Friedrich Nietzsche et les artistes du nouveau Weimar, dont cette sculpture constitue le point focal, accompagnée d’une série de tableaux, de dessins, de moulages en plâtre et de petits bronzes, se propose de montrer comment Klinger et ses mécènes ont inventé le Nietzsche « officiel », transformant un portrait hautement expressionniste en une image culte, classique et idéalisée. L’exposition comprendra aussi un ensemble d’éditions anciennes des livres les plus influents de Nietzsche, notamment des éditions de luxe des ouvrages Ainsi parlait Zarathoustra, Ecce Homo et Dithyrambes de Dionysos produites par Henry van de Velde. Enfin, elle réunira des œuvres d’autres protagonistes du « Nouveau Weimar », dont Auguste Rodin, Aristide Maillol, Edvard Munch et Kurt Stoeving, de manière à offrir, pour la première fois en Amérique du Nord, un éclairage sur cette extraordinaire constellation artistique et culturelle du modernisme.
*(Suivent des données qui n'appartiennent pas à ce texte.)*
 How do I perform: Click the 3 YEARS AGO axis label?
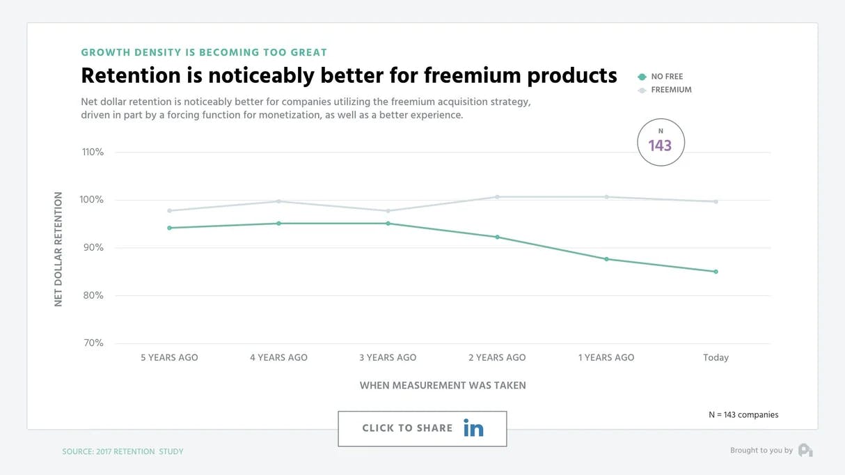click(388, 357)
Sebastian Schütze, Ph. D., a longtemps été chercheur à la Bibliotheca Hertziana (Institut Max-Planck d’histoire de l’art) à Rome. Il est membre de l’Académie autrichienne des sciences, du conseil scientifique de l’Istituto Italiano per gli Studi Filosofici de Naples et de l’Institut européen d’histoire de la République des lettres à Paris. De 2003 à 2009, il a été titulaire de la chaire Bader en art baroque du sud à l’université Queen’s de Kingston. Il occupe actuellement le poste de professeur d’histoire de l’art moderne à l’université de Vienne.